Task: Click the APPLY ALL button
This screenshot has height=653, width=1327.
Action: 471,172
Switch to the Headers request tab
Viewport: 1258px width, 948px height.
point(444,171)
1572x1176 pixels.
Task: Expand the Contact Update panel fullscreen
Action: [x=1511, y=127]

- [Ziel der Aufgabe] Schreiben Sie die Zeilen oben unverändert noch einmal nieder.

- [Erledigte Aufgabe]
Task: Click the APPLY ALL button
This screenshot has height=653, width=1327.
Action: 471,172
Switch to the Headers request tab
Viewport: 1258px width, 948px height.
point(444,171)
1572x1176 pixels.
Task: Expand the Contact Update panel fullscreen
Action: [x=1511, y=127]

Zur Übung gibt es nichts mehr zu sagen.